Each record below must come back exactly as written; its pictures must not.

** Information provided follows **

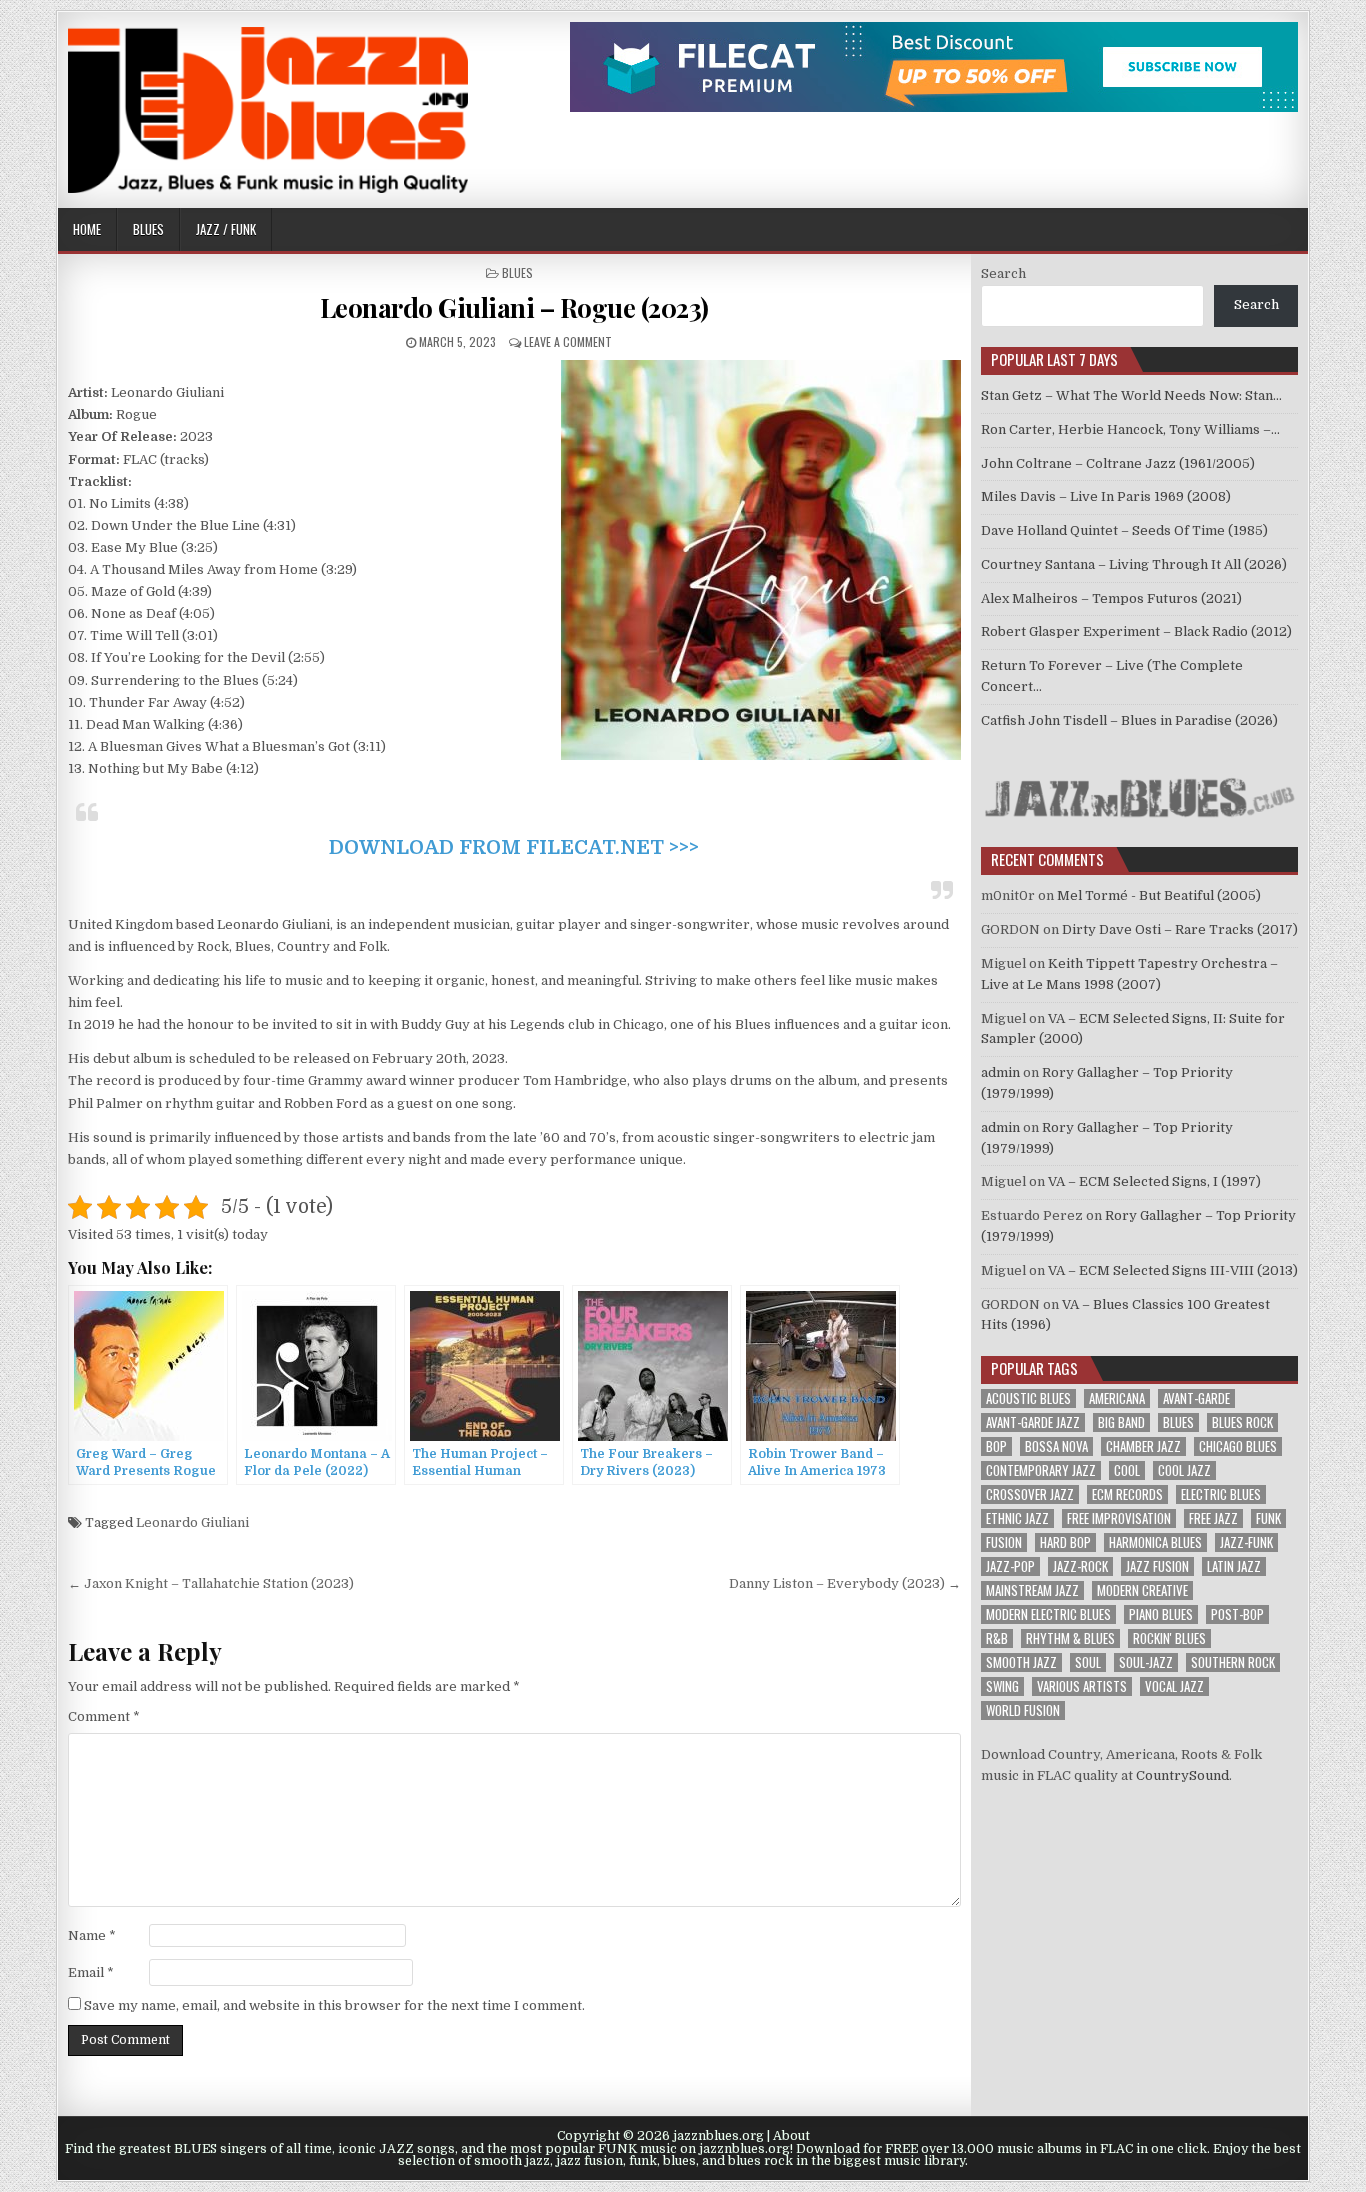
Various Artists (1082, 1686)
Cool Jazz (1184, 1470)
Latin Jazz (1234, 1566)
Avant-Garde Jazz (1033, 1422)
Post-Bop (1237, 1614)
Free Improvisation (1119, 1518)
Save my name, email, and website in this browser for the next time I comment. (334, 2005)
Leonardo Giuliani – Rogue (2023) (514, 307)
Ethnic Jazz (1017, 1518)
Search (1003, 273)
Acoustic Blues (1028, 1398)
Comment (104, 1716)
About (791, 2136)
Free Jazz (1213, 1518)
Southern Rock (1233, 1662)
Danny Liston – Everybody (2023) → (845, 1583)
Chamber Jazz (1143, 1446)
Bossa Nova (1056, 1446)
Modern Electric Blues (1048, 1614)
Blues (148, 229)
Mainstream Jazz (1032, 1590)
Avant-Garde (1196, 1398)
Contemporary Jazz (1041, 1470)
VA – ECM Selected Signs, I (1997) (1154, 1181)
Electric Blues (1221, 1494)
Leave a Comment (568, 341)
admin (1000, 1072)
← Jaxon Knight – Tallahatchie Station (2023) (211, 1583)
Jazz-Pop (1010, 1566)
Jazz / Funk (226, 229)
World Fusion (1023, 1710)
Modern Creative (1142, 1590)
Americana (1117, 1398)
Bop (996, 1446)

** End of Information provided **

Task output:
Various Artists (1082, 1686)
Cool Jazz (1184, 1470)
Latin Jazz (1234, 1566)
Avant-Garde Jazz (1033, 1422)
Post-Bop (1237, 1614)
Free Improvisation (1119, 1518)
Save my name, email, and website in this browser for the next time I comment. (334, 2005)
Leonardo Giuliani – Rogue (2023) (514, 307)
Ethnic Jazz (1017, 1518)
Search (1003, 273)
Acoustic Blues (1028, 1398)
Comment (104, 1716)
About (791, 2136)
Free Jazz (1213, 1518)
Southern Rock (1233, 1662)
Danny Liston – Everybody (2023) → (845, 1583)
Chamber Jazz (1143, 1446)
Bossa Nova (1056, 1446)
Modern Electric Blues (1048, 1614)
Blues (148, 229)
Mainstream Jazz (1032, 1590)
Avant-Garde (1196, 1398)
Contemporary Jazz (1041, 1470)
VA – ECM Selected Signs, I (1997) (1154, 1181)
Electric Blues (1221, 1494)
Leave a Comment (568, 341)
admin (1000, 1072)
← Jaxon Knight – Tallahatchie Station (2023) (211, 1583)
Jazz-Pop (1010, 1566)
Jazz / Funk (226, 229)
World Fusion (1023, 1710)
Modern Creative (1142, 1590)
Americana (1117, 1398)
Bop (996, 1446)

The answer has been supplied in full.